MAHKEMESİ :Sulh Hukuk Mahkemesi
Kısıtlı adayı hakkında vesayet hukukuna ilişkin olarak açılan davada İstanbul Anadolu 4. Sulh Hukuk ve Refahiye Sulh Hukuk Mahkemelerince ayrı ayrı yetkisizlik kararı verilmesi nedeni ile dosyada son karar bölge adliye mahkemelerinin faaliyete geçmesinden sonra verilmiş ise de iki farklı bölge adliye mahkemesinin yargı çevresinde kalan mahkemelerce karşılıklı olarak yetkisizlik kararı verildiğinden ve 5235 sayılı Kanunun 36/3. maddesi gereğince bölge adliye mahkemeleri hukuk dairelerinin görevinin yargı çevresi içerisinde bulunan adlî yargı ilk derece hukuk mahkemeleri arasındaki yetki ve görev uyuşmazlıklarını çözmek olduğundan yargı yerinin belirlenmesi için gönderilen dosya içindeki tüm belgeler incelendi, gereği düşünüldü:
K A R A R
Dava, 4721 sayılı TMK'nın 405. maddesi uyarınca vasi atanmasına ilişkindir.

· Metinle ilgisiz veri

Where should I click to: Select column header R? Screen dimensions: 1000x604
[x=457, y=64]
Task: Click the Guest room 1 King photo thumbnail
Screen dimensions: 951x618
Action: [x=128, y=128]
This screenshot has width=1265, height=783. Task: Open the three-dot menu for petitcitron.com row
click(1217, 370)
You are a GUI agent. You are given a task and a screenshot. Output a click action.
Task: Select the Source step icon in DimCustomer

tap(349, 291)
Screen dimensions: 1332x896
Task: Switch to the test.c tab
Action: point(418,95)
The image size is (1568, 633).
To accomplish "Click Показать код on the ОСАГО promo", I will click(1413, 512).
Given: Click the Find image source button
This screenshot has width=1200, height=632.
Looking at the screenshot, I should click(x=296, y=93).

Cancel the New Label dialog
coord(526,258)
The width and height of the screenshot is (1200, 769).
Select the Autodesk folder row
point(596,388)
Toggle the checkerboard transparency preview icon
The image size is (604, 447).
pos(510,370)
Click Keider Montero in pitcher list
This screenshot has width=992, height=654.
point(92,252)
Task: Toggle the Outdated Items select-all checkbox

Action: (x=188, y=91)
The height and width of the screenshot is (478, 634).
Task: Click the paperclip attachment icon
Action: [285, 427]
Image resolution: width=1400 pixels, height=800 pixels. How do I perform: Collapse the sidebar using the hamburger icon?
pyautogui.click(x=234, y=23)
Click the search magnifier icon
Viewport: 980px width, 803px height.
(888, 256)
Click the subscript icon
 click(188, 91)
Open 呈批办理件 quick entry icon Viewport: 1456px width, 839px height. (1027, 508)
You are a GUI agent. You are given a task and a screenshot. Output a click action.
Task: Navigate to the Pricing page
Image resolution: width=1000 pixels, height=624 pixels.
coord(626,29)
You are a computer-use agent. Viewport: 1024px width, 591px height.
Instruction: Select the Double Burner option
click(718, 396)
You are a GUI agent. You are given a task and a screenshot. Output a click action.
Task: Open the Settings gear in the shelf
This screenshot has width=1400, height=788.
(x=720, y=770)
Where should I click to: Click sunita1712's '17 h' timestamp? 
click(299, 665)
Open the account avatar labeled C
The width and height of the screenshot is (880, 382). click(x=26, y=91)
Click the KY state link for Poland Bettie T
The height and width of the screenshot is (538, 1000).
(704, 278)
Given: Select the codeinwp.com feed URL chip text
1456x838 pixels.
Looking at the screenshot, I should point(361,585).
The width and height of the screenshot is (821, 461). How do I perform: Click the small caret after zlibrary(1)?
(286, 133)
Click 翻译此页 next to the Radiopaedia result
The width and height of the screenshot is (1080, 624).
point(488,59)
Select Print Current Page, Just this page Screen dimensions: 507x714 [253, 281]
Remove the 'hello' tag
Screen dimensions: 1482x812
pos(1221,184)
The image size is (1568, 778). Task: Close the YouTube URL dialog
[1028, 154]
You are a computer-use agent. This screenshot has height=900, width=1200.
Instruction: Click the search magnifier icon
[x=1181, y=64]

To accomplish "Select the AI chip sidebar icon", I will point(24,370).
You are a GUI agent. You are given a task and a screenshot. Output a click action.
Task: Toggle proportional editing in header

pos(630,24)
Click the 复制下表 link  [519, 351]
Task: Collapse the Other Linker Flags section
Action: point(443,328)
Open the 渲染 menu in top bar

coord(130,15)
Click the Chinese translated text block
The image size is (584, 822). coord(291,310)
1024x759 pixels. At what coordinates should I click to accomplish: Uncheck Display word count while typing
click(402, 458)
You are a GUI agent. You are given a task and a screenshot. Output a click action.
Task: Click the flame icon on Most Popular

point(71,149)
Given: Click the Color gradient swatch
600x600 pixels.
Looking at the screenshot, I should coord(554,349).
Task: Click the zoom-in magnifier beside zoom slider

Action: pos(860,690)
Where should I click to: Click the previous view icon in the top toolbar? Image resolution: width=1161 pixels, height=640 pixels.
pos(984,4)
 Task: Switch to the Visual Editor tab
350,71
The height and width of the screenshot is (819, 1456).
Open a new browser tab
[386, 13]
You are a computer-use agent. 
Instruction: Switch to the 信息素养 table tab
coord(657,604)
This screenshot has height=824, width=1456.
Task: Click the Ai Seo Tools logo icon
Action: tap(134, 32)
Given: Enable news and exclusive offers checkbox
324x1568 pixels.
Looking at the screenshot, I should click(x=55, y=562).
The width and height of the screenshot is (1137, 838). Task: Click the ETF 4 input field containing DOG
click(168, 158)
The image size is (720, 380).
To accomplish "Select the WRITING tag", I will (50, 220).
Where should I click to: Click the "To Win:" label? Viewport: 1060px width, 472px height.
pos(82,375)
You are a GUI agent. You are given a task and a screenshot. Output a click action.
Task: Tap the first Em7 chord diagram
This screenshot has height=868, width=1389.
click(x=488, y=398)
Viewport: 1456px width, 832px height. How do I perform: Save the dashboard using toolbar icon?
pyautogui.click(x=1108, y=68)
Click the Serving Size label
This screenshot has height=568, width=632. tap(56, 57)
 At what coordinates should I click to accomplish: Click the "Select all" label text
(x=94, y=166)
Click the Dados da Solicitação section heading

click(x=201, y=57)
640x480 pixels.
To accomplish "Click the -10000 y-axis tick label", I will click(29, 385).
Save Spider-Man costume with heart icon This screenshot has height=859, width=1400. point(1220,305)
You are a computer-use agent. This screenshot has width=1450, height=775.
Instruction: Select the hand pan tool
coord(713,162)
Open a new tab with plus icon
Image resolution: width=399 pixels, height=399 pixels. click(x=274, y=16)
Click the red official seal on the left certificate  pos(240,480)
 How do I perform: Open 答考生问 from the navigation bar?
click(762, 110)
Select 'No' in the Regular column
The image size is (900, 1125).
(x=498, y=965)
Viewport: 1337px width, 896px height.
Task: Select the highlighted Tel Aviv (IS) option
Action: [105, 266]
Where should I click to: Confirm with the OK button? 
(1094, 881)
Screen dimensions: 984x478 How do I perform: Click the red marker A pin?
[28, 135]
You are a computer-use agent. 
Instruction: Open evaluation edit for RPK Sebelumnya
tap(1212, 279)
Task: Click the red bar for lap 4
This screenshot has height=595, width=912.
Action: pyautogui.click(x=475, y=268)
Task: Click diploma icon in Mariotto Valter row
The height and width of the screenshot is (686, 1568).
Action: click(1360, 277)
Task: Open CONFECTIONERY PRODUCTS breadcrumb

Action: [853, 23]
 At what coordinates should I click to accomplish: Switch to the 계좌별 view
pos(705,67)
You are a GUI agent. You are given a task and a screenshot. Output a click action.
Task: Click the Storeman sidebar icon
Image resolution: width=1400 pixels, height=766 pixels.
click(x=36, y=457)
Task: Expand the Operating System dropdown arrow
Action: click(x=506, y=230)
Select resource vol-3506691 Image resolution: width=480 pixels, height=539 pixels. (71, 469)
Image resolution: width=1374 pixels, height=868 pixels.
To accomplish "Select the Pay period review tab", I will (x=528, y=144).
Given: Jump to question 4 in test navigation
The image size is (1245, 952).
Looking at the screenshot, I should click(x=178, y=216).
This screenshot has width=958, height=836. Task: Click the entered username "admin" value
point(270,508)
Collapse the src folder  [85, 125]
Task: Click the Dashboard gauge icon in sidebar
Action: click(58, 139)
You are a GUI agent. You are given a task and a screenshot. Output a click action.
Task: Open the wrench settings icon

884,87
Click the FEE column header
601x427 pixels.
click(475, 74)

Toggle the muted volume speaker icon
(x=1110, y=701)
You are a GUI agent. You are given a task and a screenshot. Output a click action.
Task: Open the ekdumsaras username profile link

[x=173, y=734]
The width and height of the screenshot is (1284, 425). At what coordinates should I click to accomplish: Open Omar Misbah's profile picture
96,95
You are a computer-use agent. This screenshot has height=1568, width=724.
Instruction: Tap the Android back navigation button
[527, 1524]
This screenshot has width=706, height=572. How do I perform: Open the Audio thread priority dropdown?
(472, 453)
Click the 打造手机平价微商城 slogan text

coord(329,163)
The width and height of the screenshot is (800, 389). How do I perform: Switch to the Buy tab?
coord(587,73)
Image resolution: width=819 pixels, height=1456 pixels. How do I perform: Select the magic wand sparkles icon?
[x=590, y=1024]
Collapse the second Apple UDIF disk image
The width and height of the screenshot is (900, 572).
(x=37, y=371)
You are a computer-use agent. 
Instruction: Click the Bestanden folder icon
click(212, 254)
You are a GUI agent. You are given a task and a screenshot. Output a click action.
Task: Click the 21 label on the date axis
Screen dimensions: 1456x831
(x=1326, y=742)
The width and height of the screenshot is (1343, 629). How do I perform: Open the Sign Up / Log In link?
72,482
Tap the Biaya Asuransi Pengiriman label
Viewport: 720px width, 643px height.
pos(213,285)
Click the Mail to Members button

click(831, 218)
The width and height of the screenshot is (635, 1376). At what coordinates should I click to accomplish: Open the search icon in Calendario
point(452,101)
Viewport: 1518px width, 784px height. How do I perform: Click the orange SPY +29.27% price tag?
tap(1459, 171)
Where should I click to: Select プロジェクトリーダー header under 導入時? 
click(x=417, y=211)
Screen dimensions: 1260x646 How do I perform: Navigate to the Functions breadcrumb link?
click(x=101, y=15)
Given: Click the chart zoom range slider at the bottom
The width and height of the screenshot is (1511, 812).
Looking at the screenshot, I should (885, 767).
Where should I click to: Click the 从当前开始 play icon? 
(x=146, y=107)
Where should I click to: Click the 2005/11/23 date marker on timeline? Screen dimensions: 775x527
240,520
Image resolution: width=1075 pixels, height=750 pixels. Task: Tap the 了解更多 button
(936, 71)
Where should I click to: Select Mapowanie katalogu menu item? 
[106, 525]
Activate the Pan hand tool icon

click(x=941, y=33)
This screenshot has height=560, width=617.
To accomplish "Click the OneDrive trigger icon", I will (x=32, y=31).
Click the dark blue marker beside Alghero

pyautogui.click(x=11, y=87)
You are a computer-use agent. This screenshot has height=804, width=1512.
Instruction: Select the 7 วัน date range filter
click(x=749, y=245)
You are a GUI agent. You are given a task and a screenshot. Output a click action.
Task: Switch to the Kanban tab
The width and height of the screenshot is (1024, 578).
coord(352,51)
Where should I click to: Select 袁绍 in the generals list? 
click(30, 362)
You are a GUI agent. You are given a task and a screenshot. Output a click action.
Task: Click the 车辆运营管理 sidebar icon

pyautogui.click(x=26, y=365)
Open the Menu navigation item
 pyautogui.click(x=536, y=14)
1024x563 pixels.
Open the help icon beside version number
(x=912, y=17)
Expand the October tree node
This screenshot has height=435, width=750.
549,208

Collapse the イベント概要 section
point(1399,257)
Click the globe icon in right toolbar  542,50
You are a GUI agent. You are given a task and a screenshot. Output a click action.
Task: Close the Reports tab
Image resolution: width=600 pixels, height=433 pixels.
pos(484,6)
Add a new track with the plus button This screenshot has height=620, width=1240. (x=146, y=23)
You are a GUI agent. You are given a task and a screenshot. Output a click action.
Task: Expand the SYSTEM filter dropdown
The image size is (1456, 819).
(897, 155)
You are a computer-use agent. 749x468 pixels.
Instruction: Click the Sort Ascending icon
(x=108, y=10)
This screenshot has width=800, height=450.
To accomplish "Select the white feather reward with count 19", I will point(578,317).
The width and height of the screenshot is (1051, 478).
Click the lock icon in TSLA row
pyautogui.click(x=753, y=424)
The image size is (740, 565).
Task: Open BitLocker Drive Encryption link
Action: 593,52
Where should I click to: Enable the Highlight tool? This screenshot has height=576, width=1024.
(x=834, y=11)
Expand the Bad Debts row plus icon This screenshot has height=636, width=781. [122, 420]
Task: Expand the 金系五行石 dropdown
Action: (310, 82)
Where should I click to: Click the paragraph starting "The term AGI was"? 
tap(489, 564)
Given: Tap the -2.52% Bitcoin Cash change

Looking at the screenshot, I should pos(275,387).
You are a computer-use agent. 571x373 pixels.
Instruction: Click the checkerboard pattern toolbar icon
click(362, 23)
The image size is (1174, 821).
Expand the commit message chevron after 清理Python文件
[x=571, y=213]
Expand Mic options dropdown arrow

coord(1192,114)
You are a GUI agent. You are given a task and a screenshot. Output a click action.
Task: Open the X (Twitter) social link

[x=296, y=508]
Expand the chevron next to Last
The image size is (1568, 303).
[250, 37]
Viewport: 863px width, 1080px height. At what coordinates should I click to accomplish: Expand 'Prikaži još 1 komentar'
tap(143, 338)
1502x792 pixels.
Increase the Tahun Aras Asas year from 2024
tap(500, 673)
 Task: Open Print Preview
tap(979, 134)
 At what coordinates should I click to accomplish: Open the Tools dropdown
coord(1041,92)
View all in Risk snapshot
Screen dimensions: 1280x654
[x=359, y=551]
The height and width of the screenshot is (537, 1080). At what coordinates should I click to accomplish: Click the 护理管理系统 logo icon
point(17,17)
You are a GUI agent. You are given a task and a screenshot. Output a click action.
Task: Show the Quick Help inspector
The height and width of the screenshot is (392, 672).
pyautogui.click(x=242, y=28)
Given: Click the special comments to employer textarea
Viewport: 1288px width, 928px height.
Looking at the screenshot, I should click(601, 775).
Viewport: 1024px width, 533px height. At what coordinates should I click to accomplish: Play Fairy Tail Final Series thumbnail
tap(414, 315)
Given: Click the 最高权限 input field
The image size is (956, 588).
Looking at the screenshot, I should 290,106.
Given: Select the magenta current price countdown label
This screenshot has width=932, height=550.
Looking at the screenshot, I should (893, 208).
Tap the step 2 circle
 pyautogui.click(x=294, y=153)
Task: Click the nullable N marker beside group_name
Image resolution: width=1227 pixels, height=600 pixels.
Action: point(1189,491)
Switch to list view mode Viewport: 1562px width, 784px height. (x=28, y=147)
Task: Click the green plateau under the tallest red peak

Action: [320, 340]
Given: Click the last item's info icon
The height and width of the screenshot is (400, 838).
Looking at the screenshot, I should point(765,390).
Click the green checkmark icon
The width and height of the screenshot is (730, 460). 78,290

İstanbul Anadolu 4. Sulh Hukuk Mahkemesince kısıtlı adayının MERNİS adresinin “...” olduğu gerekçesiyle yetkisizlik kararı verilmiştir.
Refahiye Sulh Hukuk Mahkemesince kısıtlı adayının MERNİS adresinin “... olduğu gerekçesiyle yetkisizlik kararı verilmiştir.
Türk Medenî Kanununun 411. maddesine göre, “Vesayet işlerinde yetki, küçüğün veya kısıtlının yerleşim yerindeki vesayet dairelerine aittir.” Aynı Kanunun 19/1. maddesi uyarınca “Yerleşim yeri bir kimsenin sürekli kalma niyetiyle oturduğu yerdir.”
Dosya kapsamından, kısıtlı adayının yerleşim yeri adresinin “...” olduğu anlaşıldığından uyuşmazlığın İstanbul Anadolu 4. Sulh Hukuk Mahkemesince çözümlenmesi gerekmektedir.
SONUÇ:
Yukarıda açıklanan nedenlerle; 6100 sayılı HMK’nın 21 ve 22. maddeleri ile 5235 sayılı Kanunun 36/3. maddesi gereğince İstanbul Anadolu 4. Sulh Hukuk Mahkemesinin YARGI YERİ OLARAK BELİRLENMESİNE 13/02/2020 tarihinde oy birliğiyle karar verildi.